Language Processing Resources for Under-Resourced Languages

People all over the world need to use their own language when using computers or accessing information on the Internet. Many languages lack access to basic computational linguistic resources that would make it possible to satisfy this need. Instead, this has proven to be a major bottleneck when it comes to promoting the use of computers and the Internet. It is difficult to develop new linguistic resources without access to already existing ones. The primary goal of the project is to develop techniques and methods that can be used to efficiently develop computational linguistic resources for new languages based on existing tools and resources. This will be done for Amharic, the working language of the Ethiopian government. A secondary goal is to establish a network of interested institutions that can contribute to a unified approach to the development and utilization of these resources.
Summary of project objectives: 

There is a need for people all over the world to be able to use their own language when using computers or accessing information on the Internet. Still, today many languages lack access to basic computational linguistic resources (such as lexica, part-of-speech taggers, parsers, corpora or treebanks) that would make it possible to satisfy this need. Instead, this has proven to be a major bottleneck when it comes to promoting the use of computers and the Internet in the language. It is difficult to develop new linguistic resources without access to already existing ones. In this project we investigate how well existing linguistic knowledge can be transferred between languages with a minimum of human involvement and develop tools and techniques that can support such knowledge transfer. We to do this by working with the case of Amharic, the official working language of the Ethiopian government and spoken by approximately 20 million people.
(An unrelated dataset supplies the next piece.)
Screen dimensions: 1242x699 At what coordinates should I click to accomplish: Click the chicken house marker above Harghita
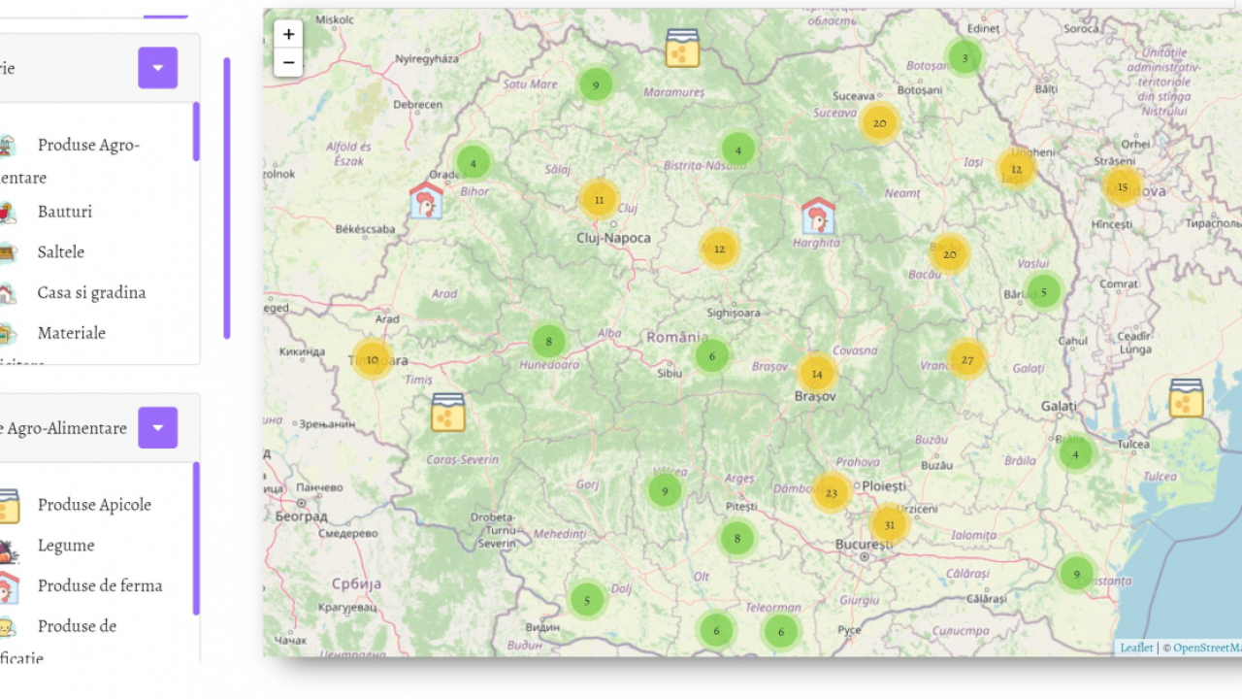818,216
The primary goal for the project is to develop techniques and methods that can be used to efficiently develop computational linguistic resources for new languages. This will also result in specific linguistic tools and corpora being developed for Amharic. A secondary goal is to establish a network of interested parties and institutions that can contribute to a standardised and unified approach to the development and a proper future utilisation of these resources in an open environment.

Partners: 
Stockholm University / KTH
SICS, Swedish Institute of Computer Science AB
Contact person: 
Lars Asker
Field of work: 
Natural Language Processing
Funding: 
SEK 800.000
Total cost: 
SEK 800.000
Project Duration: 
October, 2005 - December, 2006